Historia de una Niké cualquiera...
De la historia no me gustan sino las anécdotas -escribió Mérimée-, y entre las anécdotas prefiero aquéllas donde imagino encontrar una pintura verdadera de las costumbres y los caracteres de una época. No es un gusto muy noble; pero, lo confieso para mi vergüenza, de buena gana cambiaría a Tucídides por las memorias auténticas de Aspasia o de un esclavo de Pericles.
Helena, Clitemnestra, Penélope, etc... mujeres griegas míticas y legendarias que ocupan un puesto en la historia, pero las únicas mujeres que tuvieron un lugar verdadero y real en la historia griega fueron las hetairas, que fueron una combinación entre “cocotes” parisienses y “geishas” japonesas.
La más famosa fue Aspasia, amante de Pericles, pudiéndola considerar como la “primera dama” de Atenas, desde su salón tuvo una gran influencia sobre la política de la Polis, influyendo decisibamente en la Leyes que se dictaban. Aspasia intentó crear cursos de filosofía y letras para las jóvenes atenienses, pero su iniciativa no prosperó, siendo víctima de la hipocresía social, ya que quien acudía a ellas era presa del escándalo.
Friné inspiró a Praxiteles, que la amaba con locura. Era muy hermosa y habitualmente solo se mostraba cubierta por velos. Dos veces al año (en las fiestas de Eleusis y Poseidón) acudía al mar para bañarse totalmente desnuda y toda Atenas acudía a admirarla. Una día un cliente la denunció, tras haber pagado, por su muy elevada tarifa: el proceso judicial debió de ser espectacular. Fue defendida en tal proceso por otro cliente suyo, Hipérides, que se limitó a arrancarle de encima la túnica para mostrar al jurado la belleza que se ocultaba bajo ella: los integrantes del jurado miraron... y la absolvieron.
Famosa también era Clepsidra, llamada así por su tarifa por horas y por no admitir la más mínima extensión en el tiempo acordado.
Gnatena invirtió todos sus ahorros en su hija, convirtiéndola en la más cotizada, alquilándola por una muy alta cifra cada noche.
Las hetairas no eran únicamente sensuales objetos de placer dedicados a amontonar dinero, eran las únicas mujeres cultas de Atenas, conversaban y trataban habitualmente con los atenineses más sabios y poderosos, y aún cuando se les negaban los derechos civiles y se las excluía de los templos (de todos menos del de su patrona Afrodita) los más importantes personajes de la cultura y la política de Atenas las frecuentaban abiertamente y las trataban muy bien.
Platón descansaba en casa de Arqueanasa; Epicuro reconocía la influencia en su obra de Leoncia y Danae; Sófocles tuvo relaciones con Teórida y tras pasar los ochenta años inició otras con Arquipas. El gran Mirón fue rechazado por Laida.
Laida fue una extraordinaria mujer, y no únicamente por su belleza. Muchas ciudades se disputaban el honor de haber sido su cuna (parece ser que nació en Corinto). Rechazó al feo y rico Demóstenes, pero se entregaba al pobre Arístipo. Murió arruinada tras gastar toda su fortuna en el embellecimiento de templos (a los cuales no podía entrar) y en ayudar a los menesterosos. Su funeral en Atenas fue más espectacular que el de un gran hombre de estado o el del general más victorioso.
También Friné había ejercido la beneficencia de manera generosa: Una vez le ofreció a Tebas (su ciudad natal) reconstruir sus murallas si le permitían inscribir en ellas su nombre. La ciudad de Tebas se negó, alegando que no podían perder la dignidad... y la dignidad se quedo sin murallas.

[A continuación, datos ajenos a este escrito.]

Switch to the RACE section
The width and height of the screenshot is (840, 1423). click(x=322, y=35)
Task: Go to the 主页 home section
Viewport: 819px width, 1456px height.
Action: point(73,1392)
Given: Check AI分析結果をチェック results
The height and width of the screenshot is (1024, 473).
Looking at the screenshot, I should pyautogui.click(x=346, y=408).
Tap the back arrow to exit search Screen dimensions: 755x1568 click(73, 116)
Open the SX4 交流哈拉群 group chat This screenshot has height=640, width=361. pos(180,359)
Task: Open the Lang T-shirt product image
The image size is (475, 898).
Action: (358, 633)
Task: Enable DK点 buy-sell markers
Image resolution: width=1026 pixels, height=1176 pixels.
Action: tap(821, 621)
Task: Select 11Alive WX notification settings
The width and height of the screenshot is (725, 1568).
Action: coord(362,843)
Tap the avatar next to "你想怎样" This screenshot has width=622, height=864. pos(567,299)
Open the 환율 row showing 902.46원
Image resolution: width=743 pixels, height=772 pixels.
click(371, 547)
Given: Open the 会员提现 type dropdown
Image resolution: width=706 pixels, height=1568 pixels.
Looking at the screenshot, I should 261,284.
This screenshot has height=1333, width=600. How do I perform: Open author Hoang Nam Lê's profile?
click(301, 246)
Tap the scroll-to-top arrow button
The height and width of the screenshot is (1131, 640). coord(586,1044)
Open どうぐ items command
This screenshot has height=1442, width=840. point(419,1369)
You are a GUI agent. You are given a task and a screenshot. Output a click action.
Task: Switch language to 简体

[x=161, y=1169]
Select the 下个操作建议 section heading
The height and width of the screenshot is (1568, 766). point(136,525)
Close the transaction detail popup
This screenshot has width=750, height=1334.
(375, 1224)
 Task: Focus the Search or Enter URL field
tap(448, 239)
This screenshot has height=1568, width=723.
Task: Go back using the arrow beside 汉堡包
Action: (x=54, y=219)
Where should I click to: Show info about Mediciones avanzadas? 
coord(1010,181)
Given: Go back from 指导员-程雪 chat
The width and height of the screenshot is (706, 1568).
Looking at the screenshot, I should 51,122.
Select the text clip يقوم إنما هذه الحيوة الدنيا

No hemos de confundir a las hetairas con las pornaes, que eran las meretrices comunes. Las pornaes vivian en burdeles, sobre todo concentrados en El Pireo, el barrio portuario. Eran casi todas orientales, que sufrían su degradación sin revelarse, dejándose explotar por sus empresarias, viejas mujeres que administraban aquellos locales. Sólo las que lograban aprender un poco de buenos modales, educación y aprendían a tocar la flauta conseguían mejorar un poco su situación convirtiéndose en aléutridas.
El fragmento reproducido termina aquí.